Page 128  November 12th, 2008
I found this long scene intensely painful to read: the slow, painful crescendo of white privilege, marked always and inevitably by its concomitant, white carelessness -- and there's no one here who isn't complicit among Lessing's white characters. Do the left-wing sensibilities of the main characters make their actions somehow worse than those of the Boothbys and others who don't critique the system under which they live?

Page 89  November 9th, 2008
Not betraying June to the men -- another point where Lessing plays with all the loyalties that drench this tale. This one is in no sense a reciprocal loyalty, more a largely unspoken understanding. And of course, Lessing complicates it for us by asking whether its base is female loyalty or rather female unease about the failings of men.

Page 63  November 9th, 2008
Interesting. Is the fragmentation around truth a product of a media-saturated world which also keeps telling us (not so convincingly...)that its goal and rationale is to uncover truth? It is, as Lenelle says, seductively comforting to think that we can get at an unvarnished truth, a "real" experience, but it's too often an excuse for one-dimensionality, for a flattening of complexity, a simple answer that comforts but can hardly tells all. And Lessing knows that, no? She constantly pulls the rug from under your feet, and just as you're starting to get comfortable... Can't speak for others but that's what I want from fiction, a creative, imaginative kick that keeps me from too much complacency.

Page 85  November 9th, 2008
Back to that thorny question of loyalties here, although in a rather different register. I always find Lessing really interesting on political loyalty and the emotional and indeed physical toll that the Communist Party took on its members. I like the way this dimension complicates how she's presenting her readers with the questions of loyalty which surface over and over as the novel starts to unfold.

Page 52  November 9th, 2008
Just when you might be starting to feel warm and fuzzy about feminist loyalties, Lessing whips out a critique: "our real loyalties are always to men, and not to women." Ouch.
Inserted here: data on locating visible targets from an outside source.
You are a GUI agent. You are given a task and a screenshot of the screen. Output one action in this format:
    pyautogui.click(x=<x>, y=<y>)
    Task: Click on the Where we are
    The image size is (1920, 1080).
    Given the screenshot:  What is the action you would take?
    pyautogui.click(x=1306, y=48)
But she nailed a dilemma that many women did face (and still face forty-plus years on).

Page 29  November 9th, 2008
I love the phrase, "the little fishpond of the upper class"!! It's still applicable today and it's a perfect description of the bubble of privilege which Lessing always wanted to prick.

Page 15  November 9th, 2008
I was really fascinated by the way gossip serves, right at the start of the book, as a form of intimacy between the two women. It's something that threatens and mystifies and frustrates Richard -- he can't get past it and can't understand it. Is it serving, I wonder, as a kind of "women's language" (that's certainly an argument that gets made about how women relate to one another)? Richard certainly gets tripped up by it over and over again, although Tommy finds ways (later in this section) to slide by it.